:: Data
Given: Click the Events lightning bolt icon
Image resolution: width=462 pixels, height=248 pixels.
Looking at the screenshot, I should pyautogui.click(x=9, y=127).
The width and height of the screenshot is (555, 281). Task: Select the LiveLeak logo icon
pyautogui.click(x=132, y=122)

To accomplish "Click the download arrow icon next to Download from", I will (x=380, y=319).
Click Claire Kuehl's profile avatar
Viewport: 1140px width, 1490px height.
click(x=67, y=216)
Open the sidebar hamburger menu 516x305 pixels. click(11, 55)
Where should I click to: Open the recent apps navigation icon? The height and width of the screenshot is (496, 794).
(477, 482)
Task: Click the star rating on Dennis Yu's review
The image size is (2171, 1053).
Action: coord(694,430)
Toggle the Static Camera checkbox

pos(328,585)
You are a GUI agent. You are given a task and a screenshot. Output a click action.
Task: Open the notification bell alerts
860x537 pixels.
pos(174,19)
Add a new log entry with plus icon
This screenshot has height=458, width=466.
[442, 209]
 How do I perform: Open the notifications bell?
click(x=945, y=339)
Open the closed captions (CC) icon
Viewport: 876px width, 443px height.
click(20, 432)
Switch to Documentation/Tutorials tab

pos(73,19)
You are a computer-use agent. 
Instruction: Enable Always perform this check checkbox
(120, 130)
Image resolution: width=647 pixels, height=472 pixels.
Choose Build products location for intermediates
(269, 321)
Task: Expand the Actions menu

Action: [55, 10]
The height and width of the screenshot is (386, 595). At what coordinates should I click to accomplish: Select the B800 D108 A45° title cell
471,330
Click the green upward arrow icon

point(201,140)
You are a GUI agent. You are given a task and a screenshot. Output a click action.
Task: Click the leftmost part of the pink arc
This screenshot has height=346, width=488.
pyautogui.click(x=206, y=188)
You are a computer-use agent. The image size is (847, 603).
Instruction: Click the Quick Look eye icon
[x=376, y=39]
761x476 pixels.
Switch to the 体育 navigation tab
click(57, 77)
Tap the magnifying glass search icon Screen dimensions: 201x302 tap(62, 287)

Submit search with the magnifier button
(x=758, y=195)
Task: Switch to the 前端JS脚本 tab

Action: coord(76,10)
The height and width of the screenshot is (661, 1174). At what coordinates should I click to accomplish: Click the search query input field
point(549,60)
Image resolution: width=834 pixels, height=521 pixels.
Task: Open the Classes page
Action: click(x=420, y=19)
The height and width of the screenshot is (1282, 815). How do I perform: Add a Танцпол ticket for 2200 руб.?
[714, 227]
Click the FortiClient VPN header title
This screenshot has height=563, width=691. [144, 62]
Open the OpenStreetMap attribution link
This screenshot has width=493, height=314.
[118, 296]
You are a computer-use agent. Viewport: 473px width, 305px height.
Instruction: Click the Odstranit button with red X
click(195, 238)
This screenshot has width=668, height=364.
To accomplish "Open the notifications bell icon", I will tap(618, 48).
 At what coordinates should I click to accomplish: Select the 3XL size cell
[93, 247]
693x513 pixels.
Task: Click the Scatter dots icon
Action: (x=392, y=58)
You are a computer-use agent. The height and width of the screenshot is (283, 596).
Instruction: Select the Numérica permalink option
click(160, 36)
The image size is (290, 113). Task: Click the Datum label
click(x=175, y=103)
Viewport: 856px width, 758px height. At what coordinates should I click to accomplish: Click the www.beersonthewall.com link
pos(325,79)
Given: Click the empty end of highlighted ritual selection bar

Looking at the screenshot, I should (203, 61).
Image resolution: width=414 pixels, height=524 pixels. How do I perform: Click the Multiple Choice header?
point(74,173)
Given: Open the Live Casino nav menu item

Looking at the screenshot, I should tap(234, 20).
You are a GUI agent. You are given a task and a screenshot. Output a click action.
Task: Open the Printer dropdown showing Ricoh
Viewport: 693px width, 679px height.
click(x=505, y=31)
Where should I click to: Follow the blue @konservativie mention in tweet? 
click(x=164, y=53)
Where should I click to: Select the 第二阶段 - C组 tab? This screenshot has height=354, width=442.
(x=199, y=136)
::::
What the task requires: From the entries above, restate word for word the lines from the line containing "Instruction: Click the Odstranit" to the line containing "You are a computer-use agent. The height", both ends included, and nothing more.

Response for this exercise:
Instruction: Click the Odstranit button with red X
click(195, 238)
This screenshot has width=668, height=364.
To accomplish "Open the notifications bell icon", I will tap(618, 48).
 At what coordinates should I click to accomplish: Select the 3XL size cell
[93, 247]
693x513 pixels.
Task: Click the Scatter dots icon
Action: (x=392, y=58)
You are a computer-use agent. The height and width of the screenshot is (283, 596).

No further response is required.